Tally how many lines of the items below contain the string "icon", with case counting, and give only that number.

## Input records
□ □ □
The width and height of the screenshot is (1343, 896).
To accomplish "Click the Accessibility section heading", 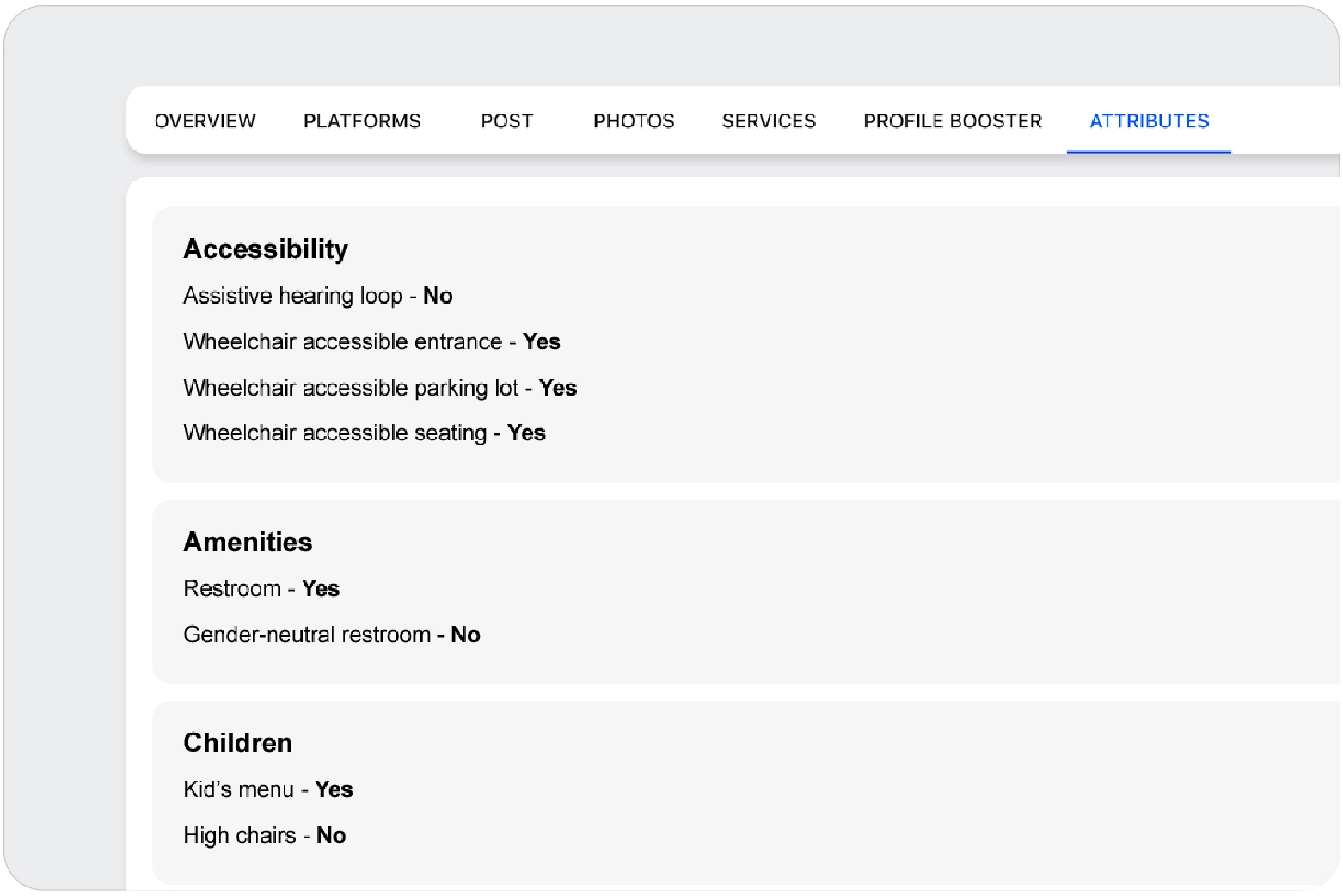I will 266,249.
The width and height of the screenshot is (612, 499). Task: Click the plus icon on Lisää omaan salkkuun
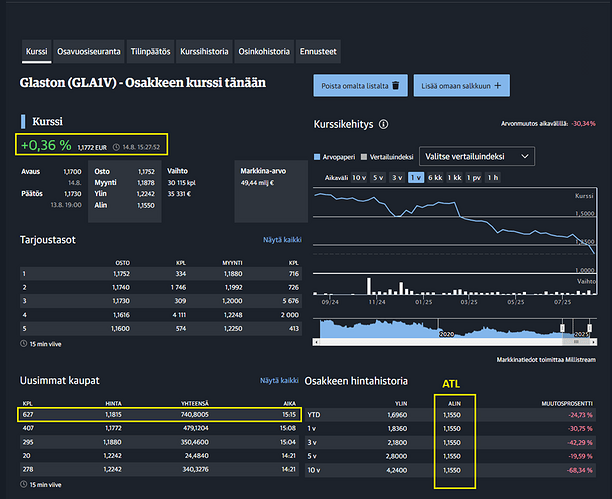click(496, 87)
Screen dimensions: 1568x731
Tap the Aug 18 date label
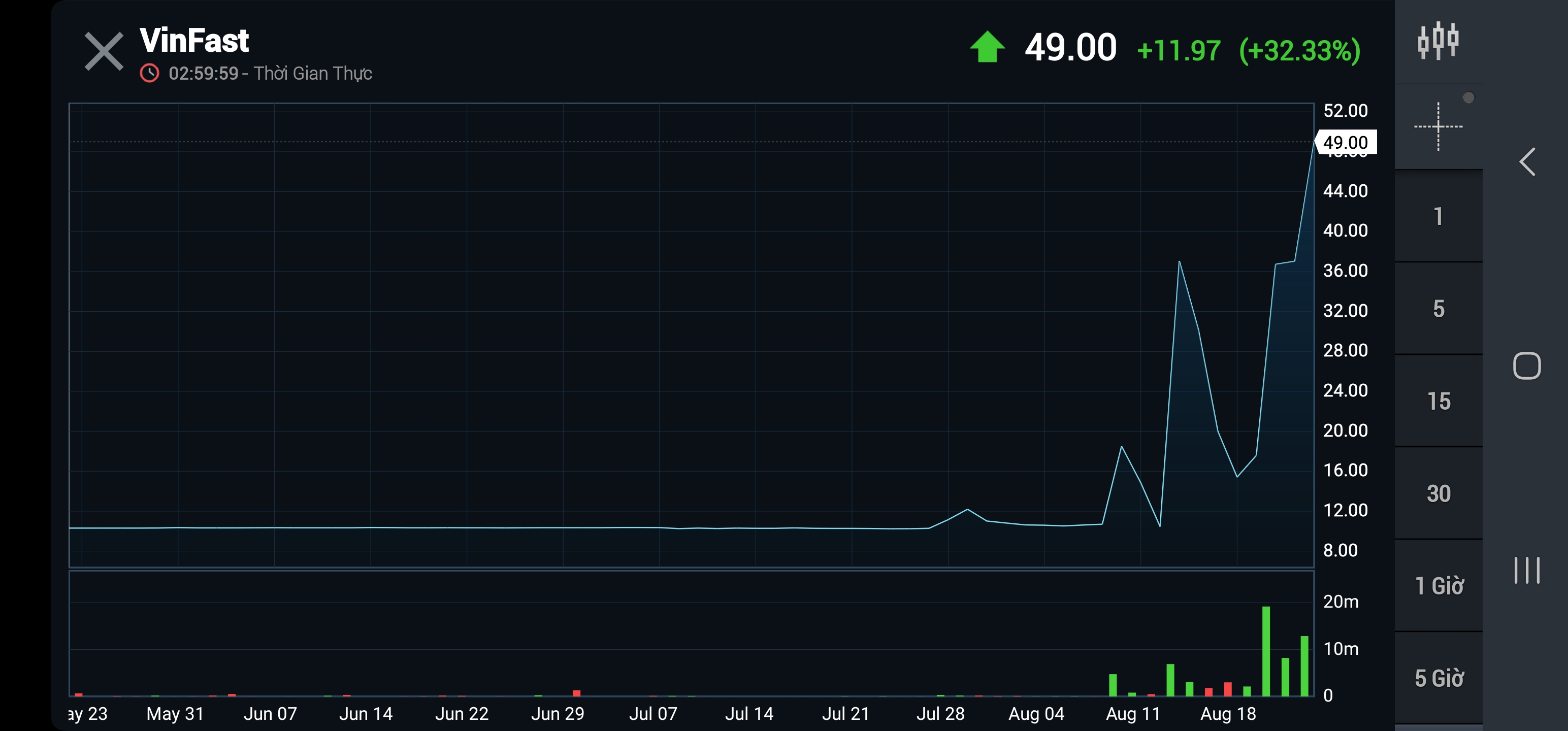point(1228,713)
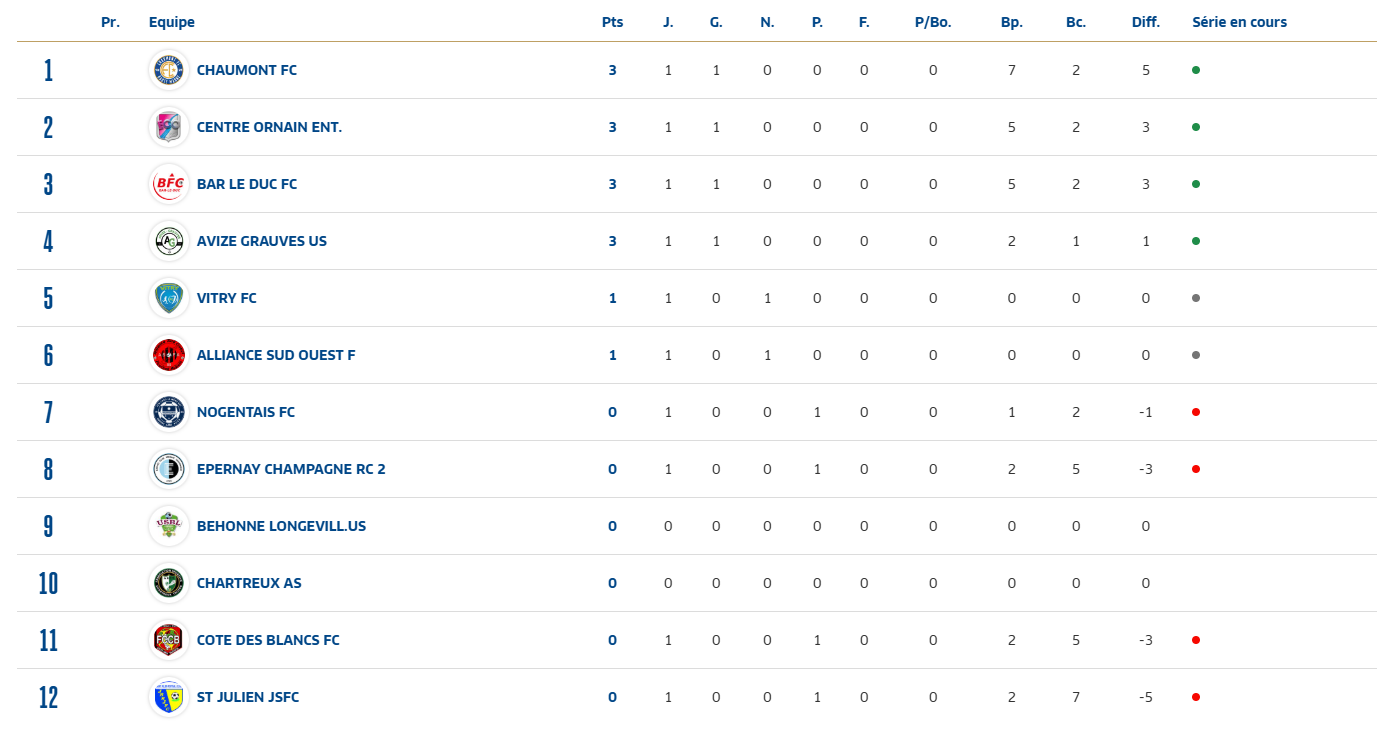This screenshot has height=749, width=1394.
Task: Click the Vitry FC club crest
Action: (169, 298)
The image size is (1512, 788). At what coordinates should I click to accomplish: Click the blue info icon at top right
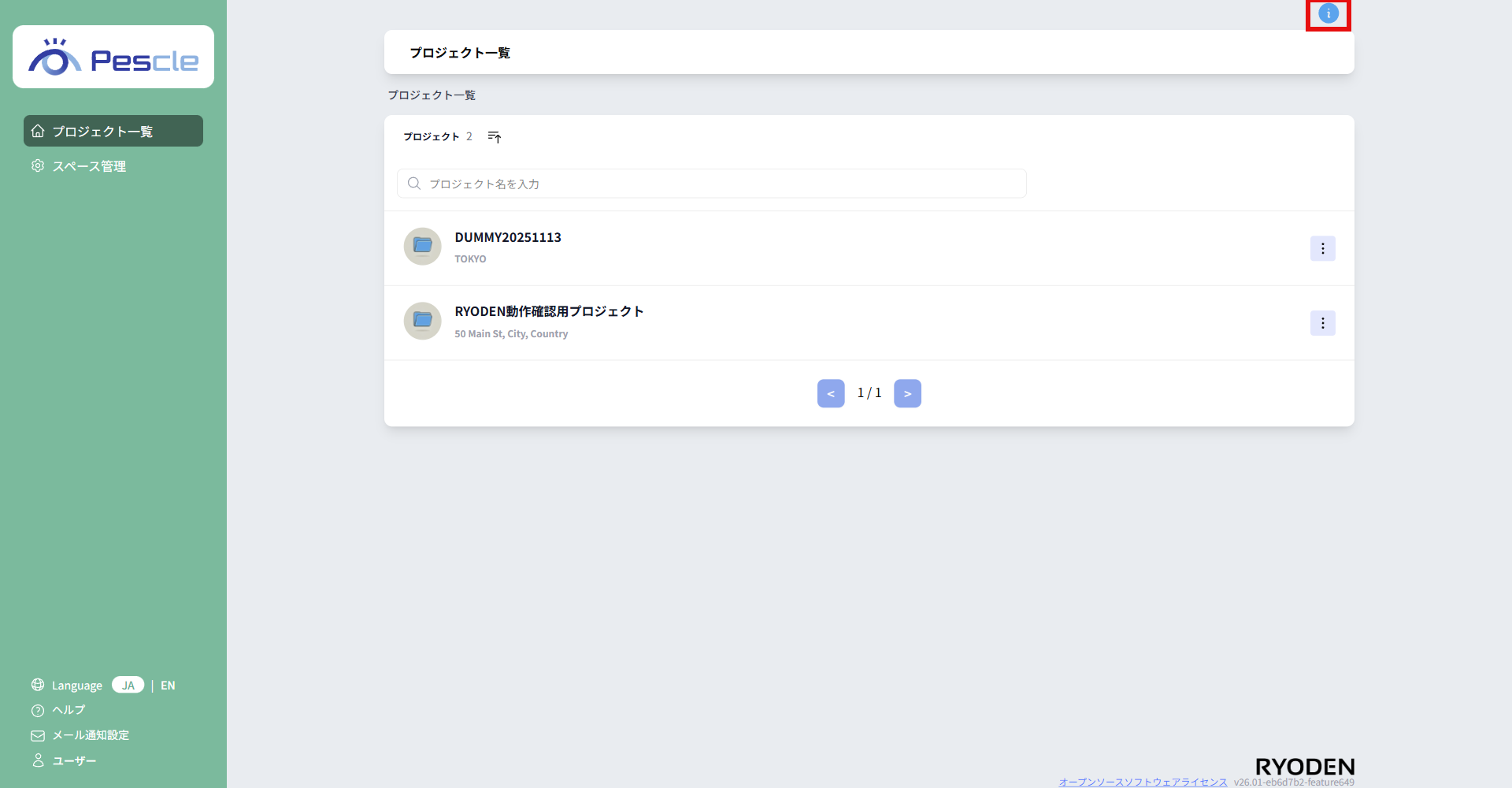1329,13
□ □ □
## Task result
2